### What needs to be done
Rescale the stretch of lines from the one containing "Hair Care (566, 1250)" through the one containing "Issues (522, 23)", both included. Write those lines out again, requests as well, multiplying every coordinate in the answers by 2.5 and rounding to whole numbers with halves rounded up, and leave all numbers in the requests unchanged.

### Information shown
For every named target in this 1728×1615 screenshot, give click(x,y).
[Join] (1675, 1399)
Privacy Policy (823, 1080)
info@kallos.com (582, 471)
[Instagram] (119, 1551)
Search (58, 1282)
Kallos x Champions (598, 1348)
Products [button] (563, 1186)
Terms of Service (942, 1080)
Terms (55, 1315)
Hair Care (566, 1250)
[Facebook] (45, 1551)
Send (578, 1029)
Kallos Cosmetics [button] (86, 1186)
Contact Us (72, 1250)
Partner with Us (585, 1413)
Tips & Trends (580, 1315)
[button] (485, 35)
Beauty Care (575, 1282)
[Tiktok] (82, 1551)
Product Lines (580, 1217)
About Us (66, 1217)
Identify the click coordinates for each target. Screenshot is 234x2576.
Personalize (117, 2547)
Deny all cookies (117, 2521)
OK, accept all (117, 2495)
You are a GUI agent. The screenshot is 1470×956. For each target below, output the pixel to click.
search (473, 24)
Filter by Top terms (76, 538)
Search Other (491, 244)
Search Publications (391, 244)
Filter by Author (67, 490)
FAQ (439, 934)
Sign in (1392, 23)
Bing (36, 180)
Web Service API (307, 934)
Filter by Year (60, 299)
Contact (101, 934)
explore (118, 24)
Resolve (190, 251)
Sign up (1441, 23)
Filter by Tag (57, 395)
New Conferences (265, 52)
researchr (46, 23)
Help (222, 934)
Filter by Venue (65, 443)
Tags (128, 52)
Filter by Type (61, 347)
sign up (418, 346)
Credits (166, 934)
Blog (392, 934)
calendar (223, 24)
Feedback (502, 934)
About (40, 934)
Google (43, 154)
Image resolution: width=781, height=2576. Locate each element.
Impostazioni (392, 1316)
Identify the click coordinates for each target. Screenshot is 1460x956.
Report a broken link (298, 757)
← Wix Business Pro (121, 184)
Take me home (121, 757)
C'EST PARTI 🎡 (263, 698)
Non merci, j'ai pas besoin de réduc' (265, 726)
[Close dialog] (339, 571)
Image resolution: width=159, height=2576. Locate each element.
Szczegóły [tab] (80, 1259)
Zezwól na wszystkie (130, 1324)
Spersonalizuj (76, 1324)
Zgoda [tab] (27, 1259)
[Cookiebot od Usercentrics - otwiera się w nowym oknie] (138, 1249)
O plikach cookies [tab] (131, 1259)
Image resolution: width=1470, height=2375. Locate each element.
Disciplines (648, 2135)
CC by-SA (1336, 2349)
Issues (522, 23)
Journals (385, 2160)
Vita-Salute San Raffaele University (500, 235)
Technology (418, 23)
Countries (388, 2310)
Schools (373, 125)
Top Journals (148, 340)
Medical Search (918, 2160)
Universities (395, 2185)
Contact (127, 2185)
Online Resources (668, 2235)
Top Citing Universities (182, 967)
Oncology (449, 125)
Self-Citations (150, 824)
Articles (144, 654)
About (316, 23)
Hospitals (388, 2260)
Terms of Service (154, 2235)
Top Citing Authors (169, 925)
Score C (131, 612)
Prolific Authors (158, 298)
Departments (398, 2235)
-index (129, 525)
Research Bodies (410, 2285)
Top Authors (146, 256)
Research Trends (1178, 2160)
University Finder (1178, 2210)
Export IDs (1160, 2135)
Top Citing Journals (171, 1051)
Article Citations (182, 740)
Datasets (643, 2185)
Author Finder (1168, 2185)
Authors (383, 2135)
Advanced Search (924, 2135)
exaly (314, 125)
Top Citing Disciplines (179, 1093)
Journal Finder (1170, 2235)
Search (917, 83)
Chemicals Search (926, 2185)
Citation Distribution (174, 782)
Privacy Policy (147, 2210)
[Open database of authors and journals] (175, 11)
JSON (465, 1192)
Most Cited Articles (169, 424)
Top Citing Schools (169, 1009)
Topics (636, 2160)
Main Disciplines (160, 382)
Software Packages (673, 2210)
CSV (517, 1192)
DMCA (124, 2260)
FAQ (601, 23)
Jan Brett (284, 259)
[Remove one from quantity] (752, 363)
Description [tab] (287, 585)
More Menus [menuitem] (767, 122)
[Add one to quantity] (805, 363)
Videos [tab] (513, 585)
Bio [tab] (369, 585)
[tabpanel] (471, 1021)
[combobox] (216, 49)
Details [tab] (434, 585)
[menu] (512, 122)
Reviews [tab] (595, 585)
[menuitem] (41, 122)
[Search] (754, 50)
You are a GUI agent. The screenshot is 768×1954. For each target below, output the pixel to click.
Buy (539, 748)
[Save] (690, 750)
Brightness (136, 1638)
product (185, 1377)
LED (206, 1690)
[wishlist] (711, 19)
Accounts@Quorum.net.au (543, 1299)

### Output for this exercise
Hair Care (1415, 3125)
[Facebook] (113, 3878)
Send (1445, 2573)
Kallos Cosmetics [button] (215, 2965)
Contact Us (180, 3125)
Partner with Us (1463, 3533)
Tips & Trends (1450, 3288)
[button] (1213, 88)
Beauty Care (1438, 3205)
[Tiktok] (205, 3878)
Product Lines (1450, 3043)
About Us (165, 3043)
Identify the click coordinates for each target. Screenshot is 234x2576.
Personalize (293, 6368)
Deny all cookies (293, 6303)
OK, accept all (293, 6238)
You are a GUI agent. The screenshot is 1470×956. For each target below, output the pixel to click.
search (1183, 60)
Filter by Top terms (190, 1345)
Search Other (1228, 610)
Search Publications (978, 610)
Filter by Author (168, 1225)
FAQ (1098, 2335)
Sign in (3480, 58)
Bing (90, 450)
Web Service API (768, 2335)
Filter by Year (150, 748)
Contact (253, 2335)
explore (295, 60)
Resolve (475, 628)
Sign up (3603, 58)
Filter by Tag (143, 988)
New Conferences (663, 130)
researchr (115, 58)
Help (555, 2335)
Filter by Venue (163, 1108)
Tags (320, 130)
Filter by Type (153, 868)
sign up (1045, 865)
Credits (415, 2335)
Blog (980, 2335)
calendar (558, 60)
Feedback (1255, 2335)
About (100, 2335)
Google (108, 385)
Image resolution: width=781, height=2576. Locate each element.
Impostazioni (980, 3290)
Identify the click coordinates for each target. Screenshot is 1460x956.
Report a broken link (745, 1893)
← Wix Business Pro (303, 460)
Take me home (303, 1893)
C'EST PARTI 🎡 (658, 1745)
Non merci, j'ai pas besoin de réduc' (663, 1815)
[Close dialog] (848, 1428)
Image resolution: width=159, height=2576. Locate each element.
Szczegóły [tab] (200, 3148)
Zezwól na wszystkie (325, 3310)
Spersonalizuj (190, 3310)
Zgoda [tab] (68, 3148)
[Cookiebot od Usercentrics - otwiera się w nowym oknie] (345, 3123)
O plikach cookies [tab] (328, 3148)
Image resolution: width=1470, height=2375. Locate each element.
Disciplines (1620, 5338)
CC by-SA (3340, 5873)
Issues (1305, 58)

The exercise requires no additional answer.